Aim of the exercise —
Find every line in the data below that contains the word "point", and copy each of those lines. Matching is case-sensitive.

(Records of locating words and elements)
++++++
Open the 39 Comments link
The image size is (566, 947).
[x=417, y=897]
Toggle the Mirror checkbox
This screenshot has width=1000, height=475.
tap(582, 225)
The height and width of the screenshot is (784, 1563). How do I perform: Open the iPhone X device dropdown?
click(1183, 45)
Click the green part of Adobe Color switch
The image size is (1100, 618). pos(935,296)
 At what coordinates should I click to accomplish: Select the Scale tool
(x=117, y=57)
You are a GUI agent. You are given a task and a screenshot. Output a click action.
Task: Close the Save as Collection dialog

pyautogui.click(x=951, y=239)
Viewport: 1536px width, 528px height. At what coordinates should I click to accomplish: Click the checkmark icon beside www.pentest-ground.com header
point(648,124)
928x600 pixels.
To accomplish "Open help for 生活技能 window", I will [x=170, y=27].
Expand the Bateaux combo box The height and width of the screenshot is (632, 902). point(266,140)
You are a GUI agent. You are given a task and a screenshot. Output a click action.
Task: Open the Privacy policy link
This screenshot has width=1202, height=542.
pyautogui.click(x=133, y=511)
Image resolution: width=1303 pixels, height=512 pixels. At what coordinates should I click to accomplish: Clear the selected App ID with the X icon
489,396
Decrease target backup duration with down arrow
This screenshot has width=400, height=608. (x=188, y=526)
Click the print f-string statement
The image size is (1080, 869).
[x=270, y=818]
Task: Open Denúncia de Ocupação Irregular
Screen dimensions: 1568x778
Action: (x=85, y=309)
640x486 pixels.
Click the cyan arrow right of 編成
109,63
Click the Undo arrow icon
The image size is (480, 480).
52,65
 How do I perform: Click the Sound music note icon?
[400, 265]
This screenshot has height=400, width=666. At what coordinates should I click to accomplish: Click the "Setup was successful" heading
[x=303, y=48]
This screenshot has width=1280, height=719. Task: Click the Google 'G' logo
++++++
Reply to the exercise —
point(648,124)
Expand the Bateaux combo box The height and width of the screenshot is (632, 902). point(266,140)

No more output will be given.